Back in the old days, terminals were sensible and had bright phosphors on a black background. They worked that way. People could spend all day working on them and have no ill effects, provided they wore sunglasses when leaving the dungeon.

Then some braniac got it into their head that they should try to make terminals look more like paper. WYSIWYG was just starting to creep out, and so making the default be black on white seemed logical. Of course, this ignored the fact that real paper doesn't GLOW WITH RADIATION, like the good old CRT tube.

So, now, we've moved on to flat panel displays that have either CFL tubes or LED arrays for lighting. But some people are still stuck with pretending a bright glowing rectangle is more "natural" because paper is white. So, despite the fact that staring at a black-on-white screen is much like aiming a flashlight at your eyes all day long, many business folk still do it because they've been trained to, and half their business tools (Word, Visual Studio) encourage it.

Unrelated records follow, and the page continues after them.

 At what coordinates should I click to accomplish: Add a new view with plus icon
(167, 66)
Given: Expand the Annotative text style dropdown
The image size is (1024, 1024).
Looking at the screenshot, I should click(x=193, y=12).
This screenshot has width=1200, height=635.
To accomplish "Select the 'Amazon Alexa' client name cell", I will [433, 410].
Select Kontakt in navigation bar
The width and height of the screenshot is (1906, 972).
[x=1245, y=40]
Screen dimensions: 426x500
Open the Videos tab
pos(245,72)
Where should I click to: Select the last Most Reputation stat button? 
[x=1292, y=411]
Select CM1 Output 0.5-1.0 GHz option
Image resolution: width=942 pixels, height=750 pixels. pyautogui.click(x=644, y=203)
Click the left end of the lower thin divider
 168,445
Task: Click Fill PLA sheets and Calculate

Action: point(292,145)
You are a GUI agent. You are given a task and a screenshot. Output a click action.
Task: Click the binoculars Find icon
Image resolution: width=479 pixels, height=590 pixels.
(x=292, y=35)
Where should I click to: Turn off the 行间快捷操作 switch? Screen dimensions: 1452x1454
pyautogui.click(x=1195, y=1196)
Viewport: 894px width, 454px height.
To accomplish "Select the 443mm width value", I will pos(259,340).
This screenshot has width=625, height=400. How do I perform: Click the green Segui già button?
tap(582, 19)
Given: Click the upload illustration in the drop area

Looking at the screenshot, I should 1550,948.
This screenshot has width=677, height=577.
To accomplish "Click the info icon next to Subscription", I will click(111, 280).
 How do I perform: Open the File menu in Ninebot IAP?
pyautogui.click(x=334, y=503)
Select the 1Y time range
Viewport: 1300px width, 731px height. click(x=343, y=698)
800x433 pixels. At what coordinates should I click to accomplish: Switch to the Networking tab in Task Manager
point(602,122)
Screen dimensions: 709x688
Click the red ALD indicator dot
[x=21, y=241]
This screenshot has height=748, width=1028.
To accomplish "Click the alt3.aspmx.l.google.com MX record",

But, preferences aside, if you don't like the color scheme a given MUD uses, and you can't easily find a way to change it… why not… turn ANSI off? My great-grandpappy didn't need no fancy ANSI codes to kill orcs, you don't either.
13 Mar, 2012, Cratylus wrote in the 5th comment:
Votes: 0
Meh, it doesn't bother me since I look at white-bg documents all day anyway, and white-bg has the added virtue of lighting up your keyboard in an otherwise dark room if yer up late. Or, in Quix's case, anytime of the day.